With D22777.65663.diff I see:

ukbd0: <Keyboard Interface> on usbus2
kbd2 at ukbd0
mountroot: waiting for device /dev/da0p2...
panic: vm_map_splay_split: max_free invariant fails
cpuid = 9
time = 1576352787
KDB: stack backtrace:
db_trace_self_wrapper() at db_trace_self_wrapper+0x2b/frame 0xfffffe012ffbc590
vpanic() at vpanic+0x17e/frame 0xfffffe012ffbc5f0
panic() at panic+0x43/frame 0xfffffe012ffbc650
vm_map_splay() at vm_map_splay+0x3c4/frame 0xfffffe012ffbc750
vm_map_lookup_entry() at vm_map_lookup_entry+0xd1/frame 0xfffffe012ffbc7b0
vm_map_lookup() at vm_map_lookup+0x5b/frame 0xfffffe012ffbc880
vm_fault() at vm_fault+0xba/frame 0xfffffe012ffbca00
vm_fault_trap() at vm_fault_trap+0x6e/frame 0xfffffe012ffbca40
trap_pfault() at trap_pfault+0x1f3/frame 0xfffffe012ffbcac0
trap() at trap+0x470/frame 0xfffffe012ffbcbf0
calltrap() at calltrap+0x8/frame 0xfffffe012ffbcbf0
--- trap 0xc, rip = 0x800380f8f, rsp = 0x7fffffffc240, rbp = 0x7fffffffc290 ---
KDB: enter: panic
[ thread pid 48 tid 100222 ]
Stopped at      kdb_enter+0x37: movq    $0,0x10803b6(%rip)
db> x/s version
version:        FreeBSD 13.0-CURRENT #2 r355746M: Sat Dec 14 20:43:38 CET 2019\012    pho@t2.osted.lan:/usr/src/sys/amd64/compile/PHO\012
db>

Rework the path compression so that there's no need to consider entries not strictly between entry and next_entry (or prev_entry).
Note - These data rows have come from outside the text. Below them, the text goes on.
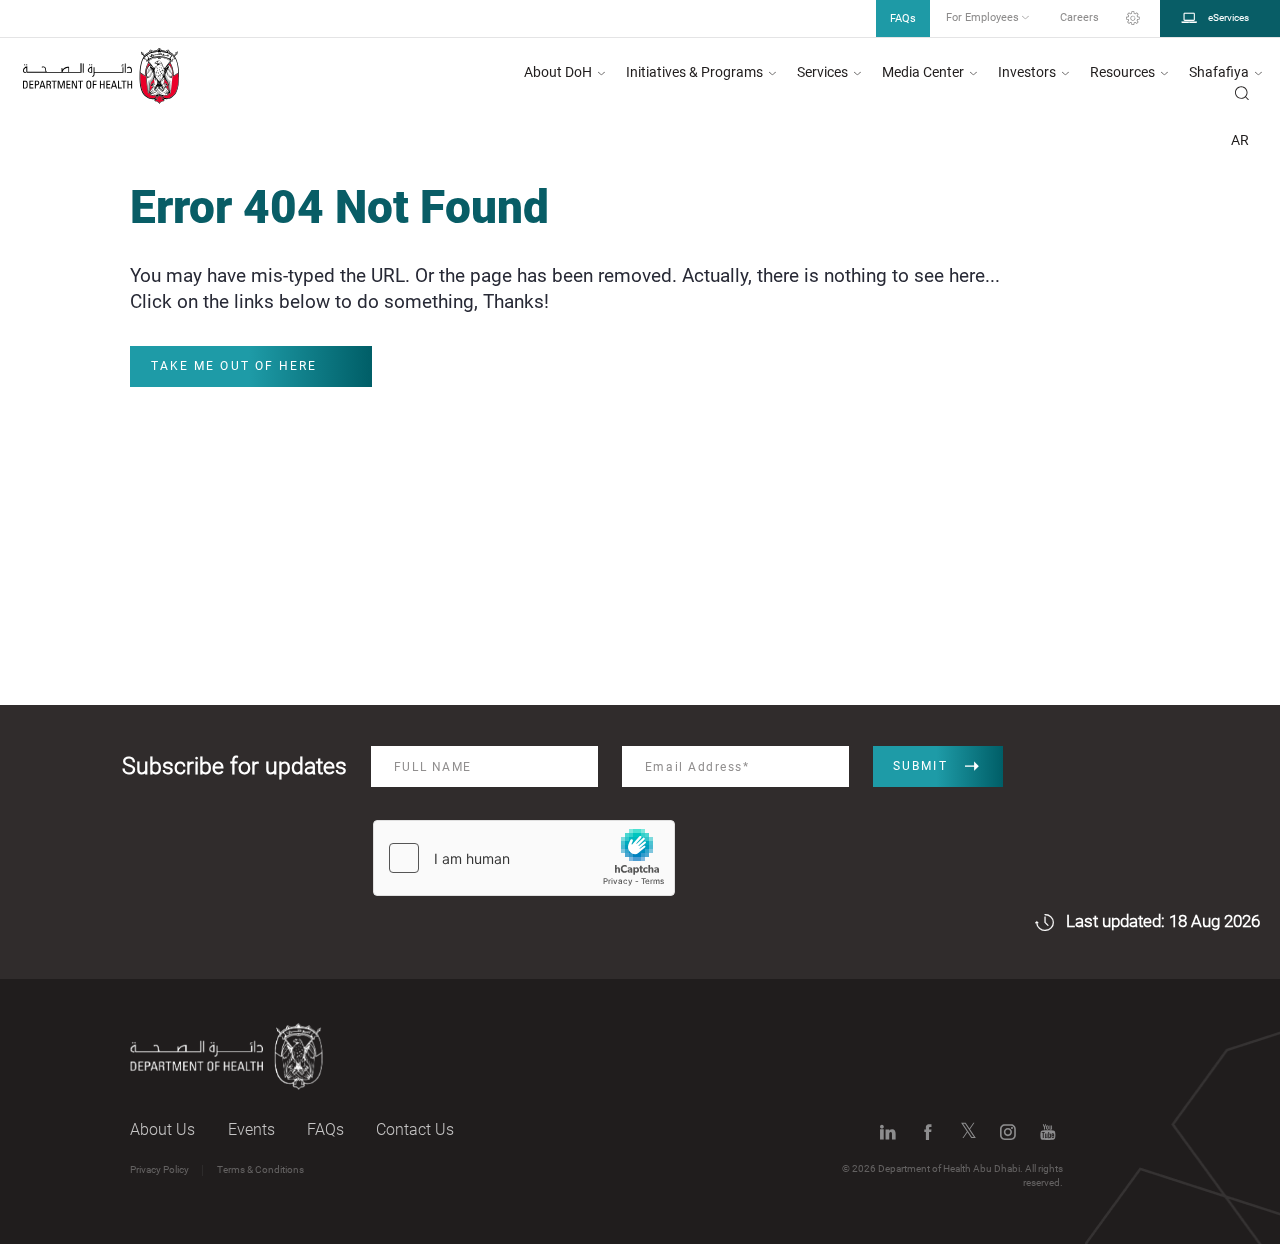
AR (1240, 140)
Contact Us (415, 1129)
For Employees (984, 17)
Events (251, 1129)
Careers (1079, 17)
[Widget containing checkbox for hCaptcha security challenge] (524, 858)
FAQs (325, 1129)
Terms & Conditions (260, 1169)
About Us (162, 1129)
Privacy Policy (159, 1169)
I ran tests with D22777.65668.diff for some 15 hours before running into this (unrelated ?) deadlock:
https://people.freebsd.org/~pho/stress/log/dougm067.txt

dougm edited the summary of this revision. (Show Details)

Add in the next planned change - the fix of the max_free test cases at the start of SPLAY_{LEFT,RIGHT}_STEP.

With D22777.65773.diff I got:

20191218 14:06:23 all (340/681): mmap18.sh
panic: vm_map_splay_findnext: max_free not copied from right
cpuid = 9
time = 1576674386
KDB: stack backtrace:
db_trace_self_wrapper() at db_trace_self_wrapper+0x2b/frame 0xfffffe09f299d740
vpanic() at vpanic+0x17e/frame 0xfffffe09f299d7a0
panic() at panic+0x43/frame 0xfffffe09f299d800
vm_map_entry_unlink() at vm_map_entry_unlink+0xc67/frame 0xfffffe09f299d9d0
vm_map_try_merge_entries() at vm_map_try_merge_entries+0x6b/frame 0xfffffe09f299da00
vm_map_unwire() at vm_map_unwire+0x5c5/frame 0xfffffe09f299da90
kern_munlock() at kern_munlock+0x6d/frame 0xfffffe09f299dac0
amd64_syscall() at amd64_syscall+0x2f1/frame 0xfffffe09f299dbf0
fast_syscall_common() at fast_syscall_common+0x101/frame 0xfffffe09f299dbf0
--- syscall (204, FreeBSD ELF64, sys_munlock), rip = 0x8003062ea, rsp = 0x7fffdfdfcf78, rbp = 0x7fffdfdfcfb0 ---
KDB: enter: panic
[ thread pid 26188 tid 117598 ]
Stopped at      kdb_enter+0x37: movq    $0,0x1080a36(%rip)
db>

https://people.freebsd.org/~pho/stress/log/dougm068.txt

This approach has a fatal flaw. It may be impossible to distinguish parent from child without a complete search-from-root.